Saturday, May 19, 2012

Não acreditar nos papões nem em teratologias políticas


Foi, todos o sabiam - e todos o elogiaram por isso - um nacional-bolchevista de retinta extirpe e um egomaníaco tão exigente nos rapapés como Mao, Tito, Kim il Sung e Estaline. O homem foi incensado como modelo de lucidez e destemor. Foi recebido e recebeu Nixon e Carter, de Gaulle, Pompidou e d'Estaing, Sadat, Juan Carlos, Isabel II, Paulo VI e Margarida II da Dinamarca, dele se cantaram loas, a ele se encomendaram panegíricos, numa tal competição desenfreada que os dicionários se esgotaram e os ribombantes ecos dessa versalhada barroca-comunista ainda nos enchem de espanto: Leão dos Cárpatos, Danúbio do Socialismo, Pai dos Romenos. Pois, Nicolau foi Grande Cavaleiro da Ordem do Banho, integrando o friso das maiores notabilidades do mundo dos imortais [mortos e vivos ] e para ele todos se viraram em assombro de admiração quando apoiou a "Primavera de Praga", se opôs à invasão do Afeganistão, reconheceu Israel e com ele manteve relações diplomáticas, reatou relações com o Vaticano e deu preferência aos negócios com o Ocidente.

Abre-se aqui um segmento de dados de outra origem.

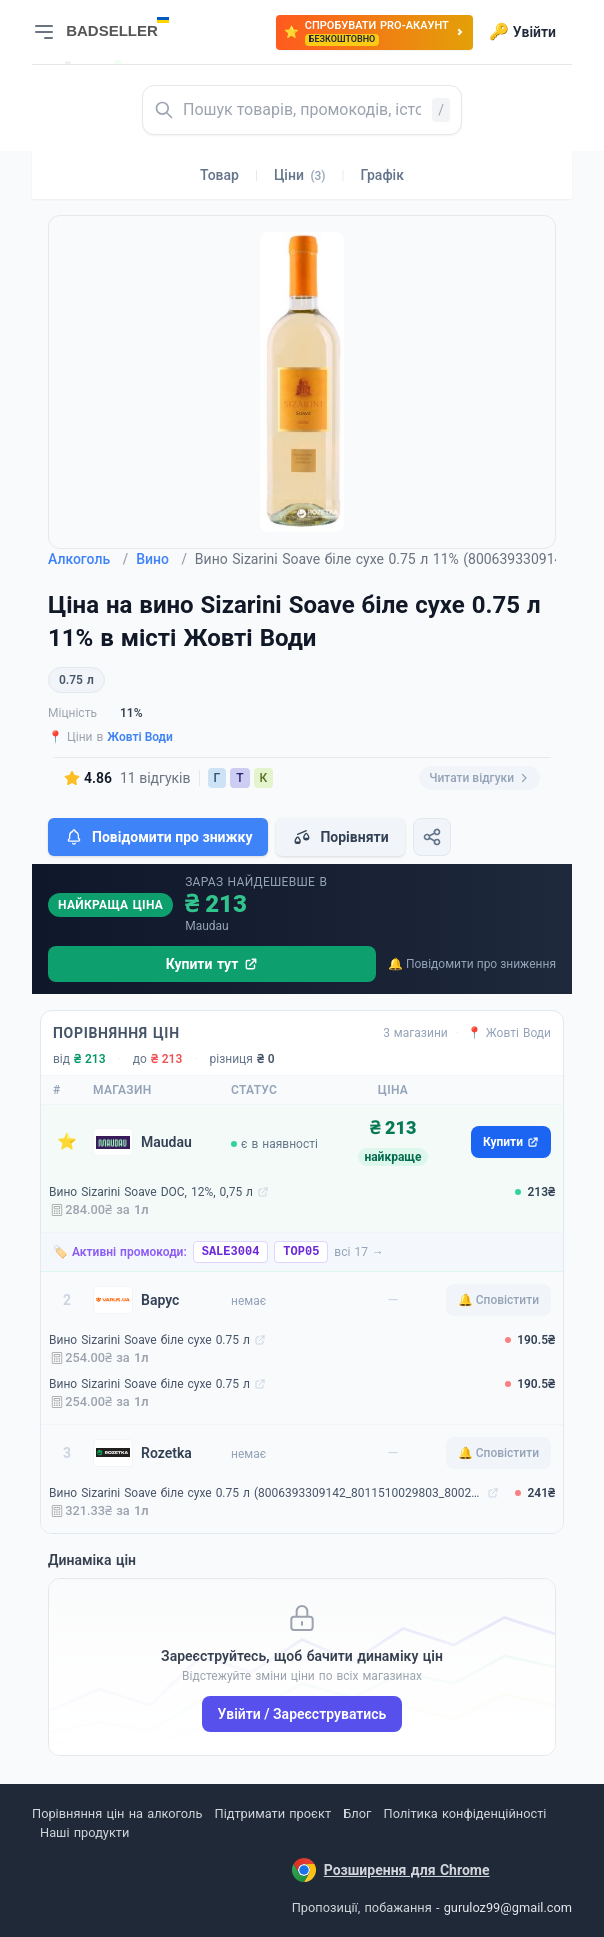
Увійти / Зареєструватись (302, 1714)
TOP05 (301, 1252)
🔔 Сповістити (498, 1300)
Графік (382, 175)
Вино (161, 559)
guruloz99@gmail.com (508, 1907)
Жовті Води (140, 737)
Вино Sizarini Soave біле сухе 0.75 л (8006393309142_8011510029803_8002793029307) (266, 1493)
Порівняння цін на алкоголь (117, 1813)
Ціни (300, 175)
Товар (219, 175)
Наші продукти (84, 1832)
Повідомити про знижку (158, 837)
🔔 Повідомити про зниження (472, 964)
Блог (357, 1813)
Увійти (522, 32)
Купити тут (212, 964)
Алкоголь (88, 559)
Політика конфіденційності (465, 1813)
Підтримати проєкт (273, 1813)
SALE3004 (231, 1252)
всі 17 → (359, 1252)
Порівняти (340, 837)
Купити (511, 1142)
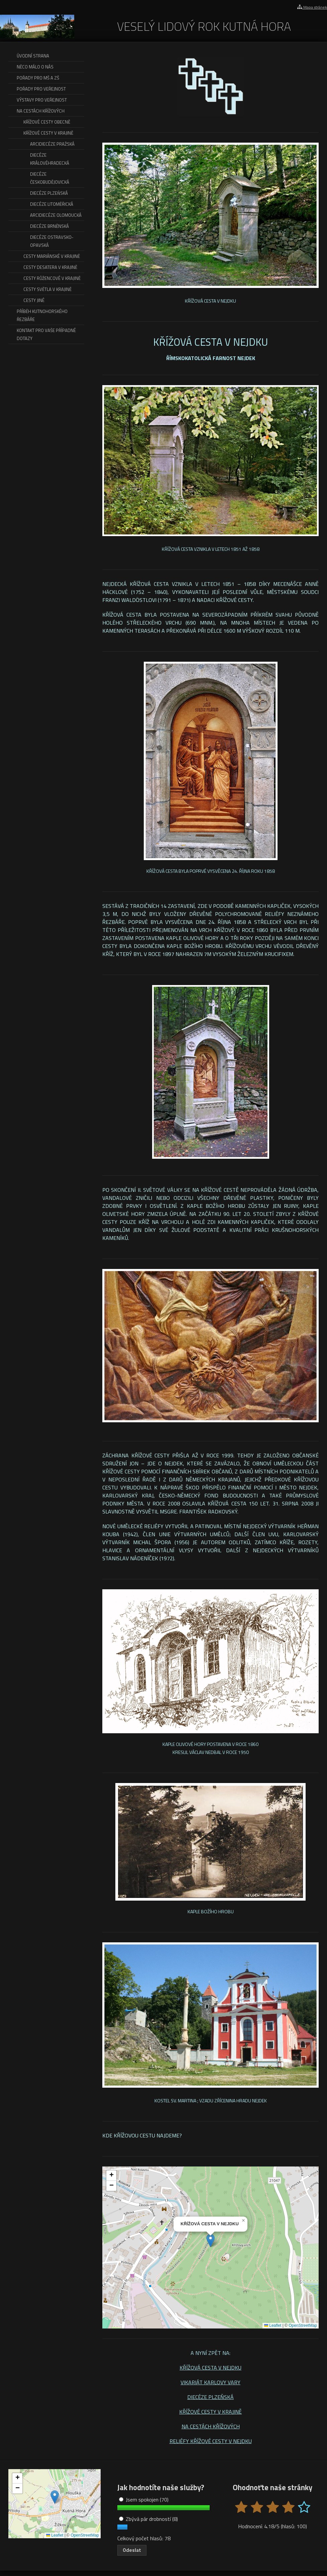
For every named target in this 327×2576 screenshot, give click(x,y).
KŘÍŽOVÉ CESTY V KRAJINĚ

No Estoril Film Festival, que terminou no passado fim de semana, foi a concurso uma espantosa "Autobiografia de Nicolai Ceausescu", assinada por Andrei Ujica. Ao ver o longo documentário, fiquei com a impressão que Ceausescu foi, à escala do seu país e do seu gabarito de sapateiro esfomeado e iletrado fugido à terra e arribado a Bucareste como pequeno gangster a soldo do Partido Comunista da Roménia, um homem em tudo diferente da lenda negra que por aí se mantém. Era um biltre, o lídimo representante da "classe operária no poder", mas tinha rasgo, sabia manipular os poderes que dominam o mundo e deu à Roménia a "epoca de aur" para a qual hoje muitos romenos olham com indisfarçável nostalgia. Cometeu três erros capitais: pagou a dívida externa até ao último lei, disse não ao gorbachismo da nomenclatura que queria salvar a pele a todo o custo para engrenar na transição do socialismo para o capitalismo com as alforjas cheias de ouro pilhado e, por último, acreditou no mito que outros haviam construído em seu redor. Ora, o golpe de 1989, começou por um levantamento popular anti-comunista, mas depressa se transformou num golpe de Estado liderado pela Securitate e pelo PCR. Aquela história ainda está toda por contar e só um desmiolado pode acreditar na grotesca encenação daquele julgamento ignóbil em que Ceausescu foi atado como um cordeiro sacrificial, encostado a uma parede e silenciado pelos seus cúmplices de véspera. Ceausescu, vendo bem, era um gigante quando comparado com os restantes líderes comunistas da Europa comunista, mas também gigante quando comparado com a generalidade dos governantes ocidentais que o elevaram às culminâncias e depois o deixaram nos arranjos do fim da guerra fria. Teimo que a razão capital acima aduzida - ter pago a dívida externa - foi decisiva para o desinteresse dos credores. Assim, ouçam-me governantes, nunca paguem a dívida. A plutocracia quer juros e quando a dívida é saldada, correis perigo de morte.